In mid-2000, the band signed to American label Zip Records who gave the band scope to release their best of CD Chance Meetings, which featured liner notes from punk legend Charlie Harper. The CD was released to home-town fans at a launch gig in December 2000. Zip Records also intended to finance a follow up single of entirely new material from the band at the start of 2002. However, in November 2001, Razor and Wolfie decided to leave the band to pursue a new musical project, the first change in Red Letter Day personnel in 9 years. For the Christmas show with The Vibrators and a north-eastern mini-tour in February 2002, Chris Perrin and Steve Marsh from old friends Thirst were drafted in to temporarily fill the vacant positions.

Prior to the north east dates Ade and Daryn sounded out Chris and Steve about the possibility of them joining the Day part-time but on a permanent basis obviously allowing for their Thirst commitments. The boys readily agreed and the new line up played three shows in Newcastle, Sunderland and Hartlepool. March saw a performance at a sold out The Wedgewood Rooms supporting Stiff Little Fingers as well as shows in Cambridge and Southampton. In May the band recorded three songs which were dispatched to Zip Records, America, who consequently re-signed the band. The Day continued to play sporadic gigs in England, with the highlight a November date with the UK Subs at the Peel, Kingston, where they impressed a highly partisan crowd. The following night the Day played a very contrasting show, an acoustic evening at The Wedgewood Rooms.

The Day began 2003 with a string of dates with Northampton band The Mispelt in Bedford, Northampton and Portsmouth, culminating with the two bands performances at The Punkaid Festival, Brixham, Devon in April. In February the band recorded Limo Life at Blacksmiths Studios, Portsmouth to feature on the UK Subs tribute album. Six RLD tracks were featured on the soundtracks to two MTV shows, Fraternity Life and Sorority Life, mainly Wherever You May Run.

EXTRACTED ENTRIES
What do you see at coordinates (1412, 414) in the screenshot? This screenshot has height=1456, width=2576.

--

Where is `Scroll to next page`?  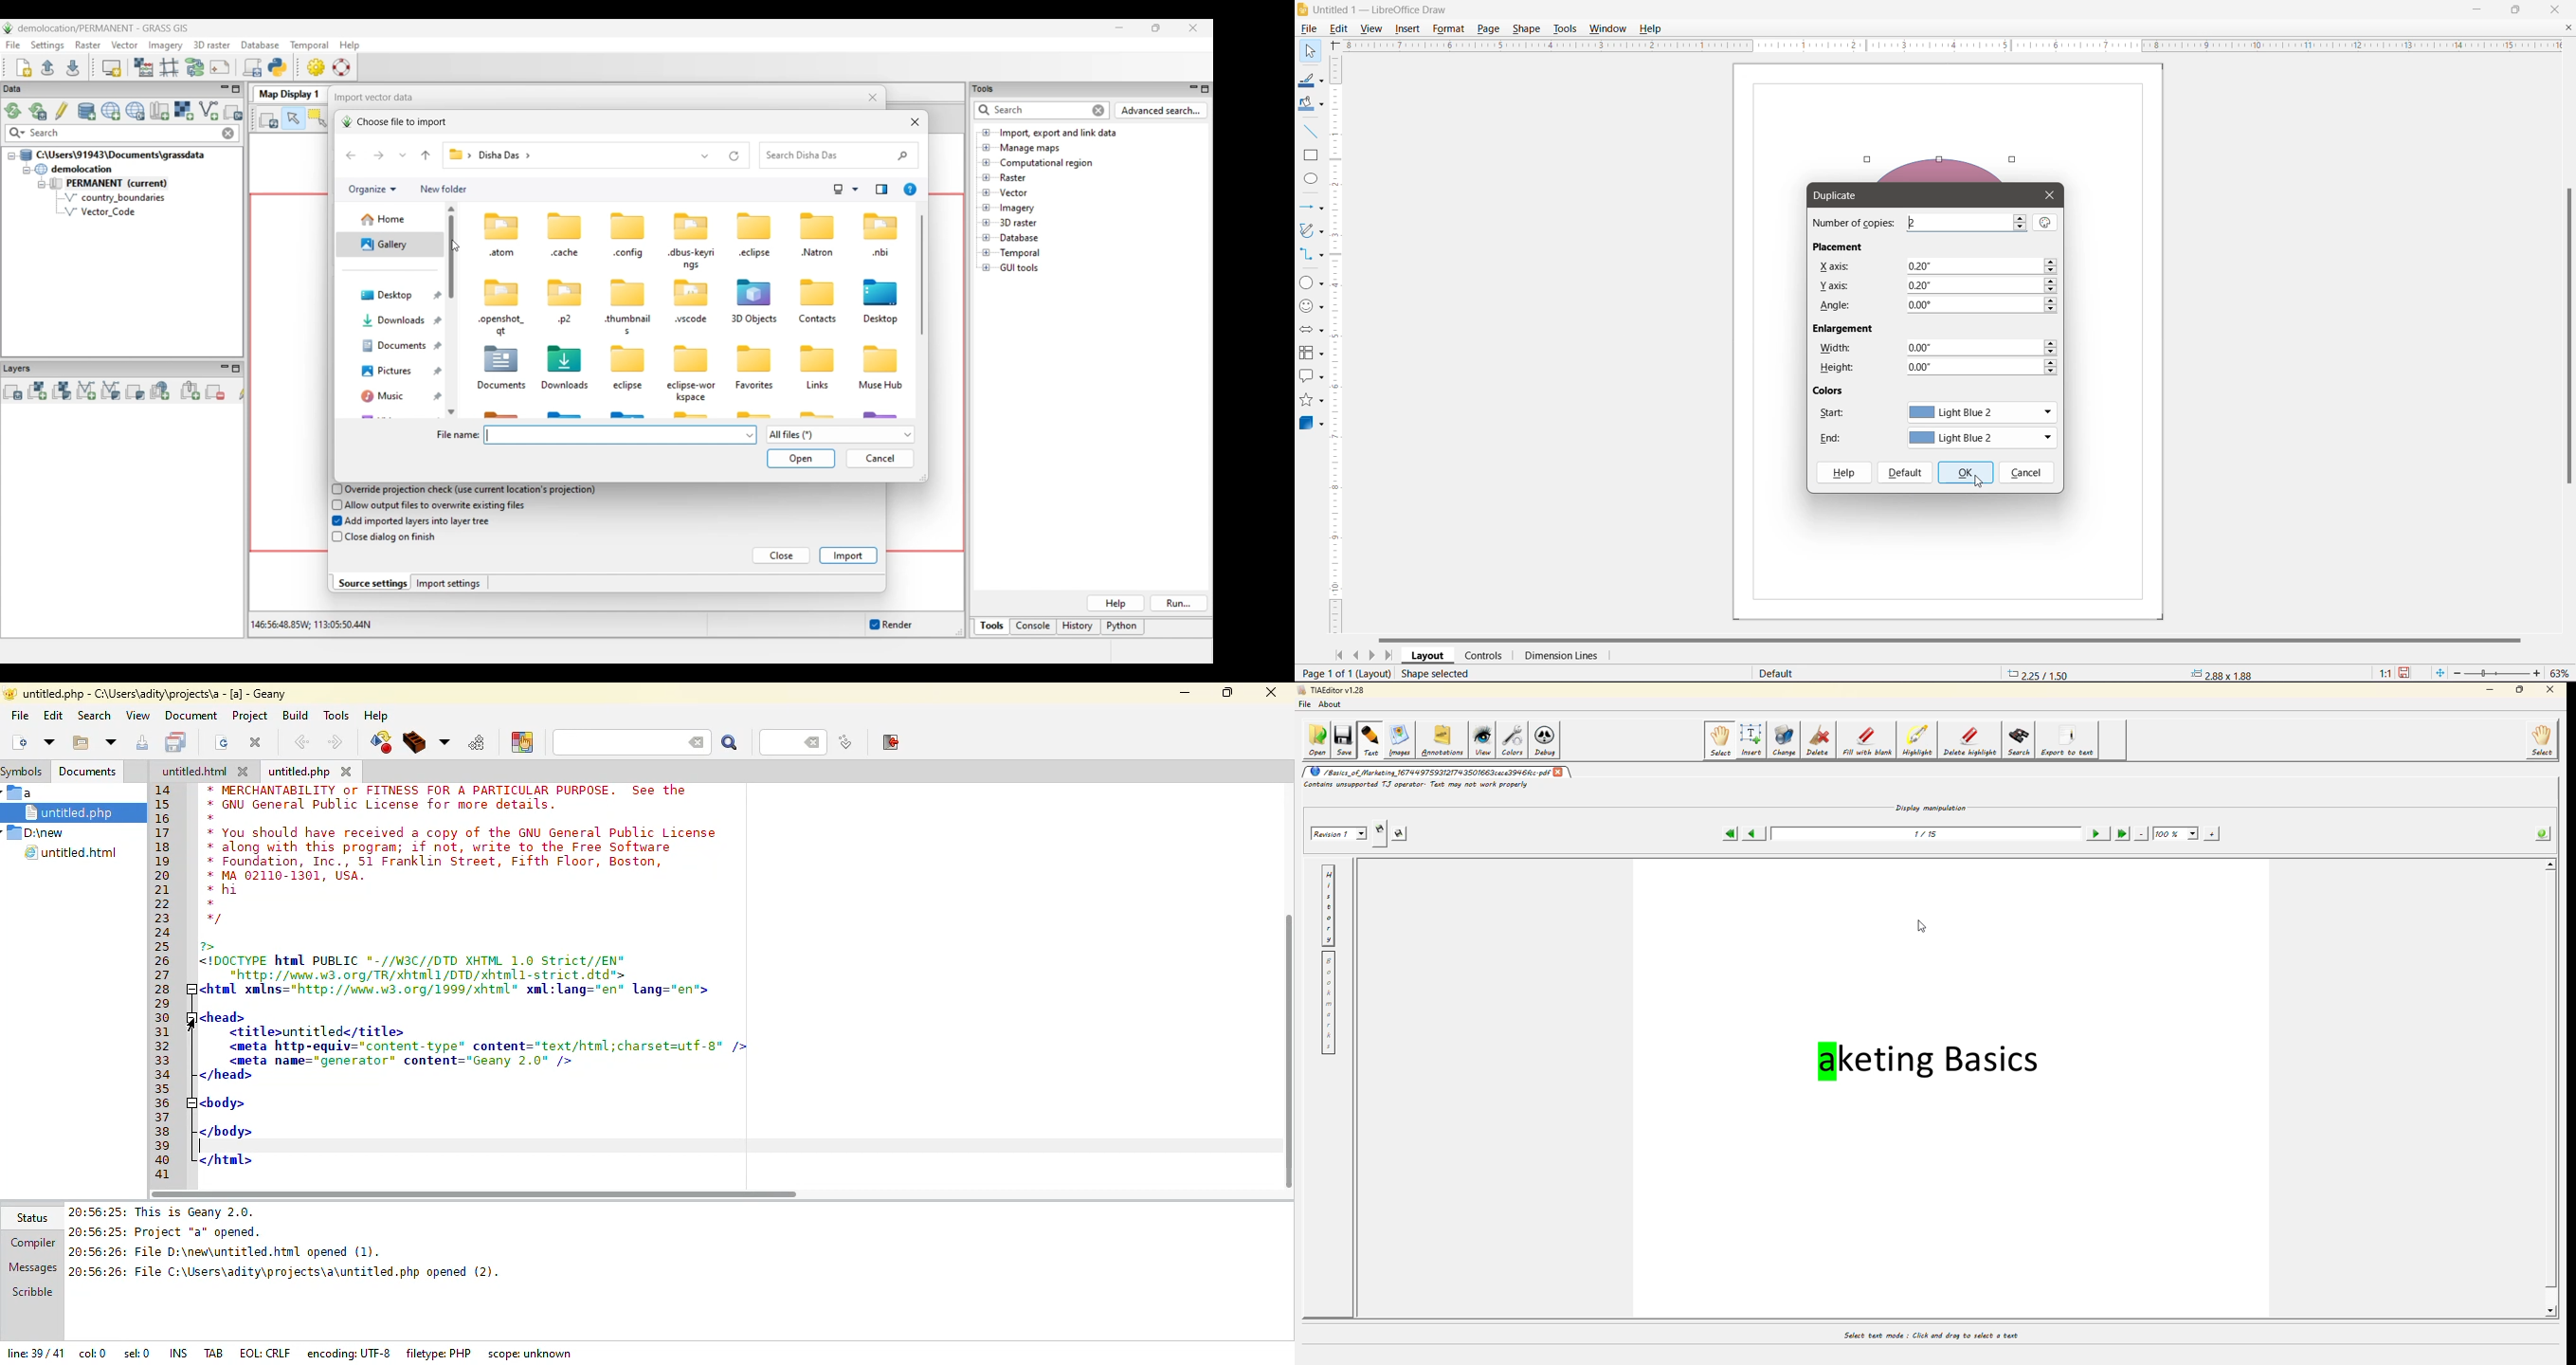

TASKS
1. Translate this sentence from the Red Letter Day passage into Spanish: "The CD was released to home-town fans at a launch gig in December 2000."
2. Write out everything in the Red Letter Day passage from "The Day began" down to "You May Run.", swapping in "record" wherever "album" appears.

RESULTS OF THE EXERCISE
1. El CD se presentó a los fans de su ciudad natal en un concierto de lanzamiento en diciembre de 2000.

2.
The Day began 2003 with a string of dates with Northampton band The Mispelt in Bedford, Northampton and Portsmouth, culminating with the two bands performances at The Punkaid Festival, Brixham, Devon in April. In February the band recorded Limo Life at Blacksmiths Studios, Portsmouth to feature on the UK Subs tribute record. Six RLD tracks were featured on the soundtracks to two MTV shows, Fraternity Life and Sorority Life, mainly Wherever You May Run.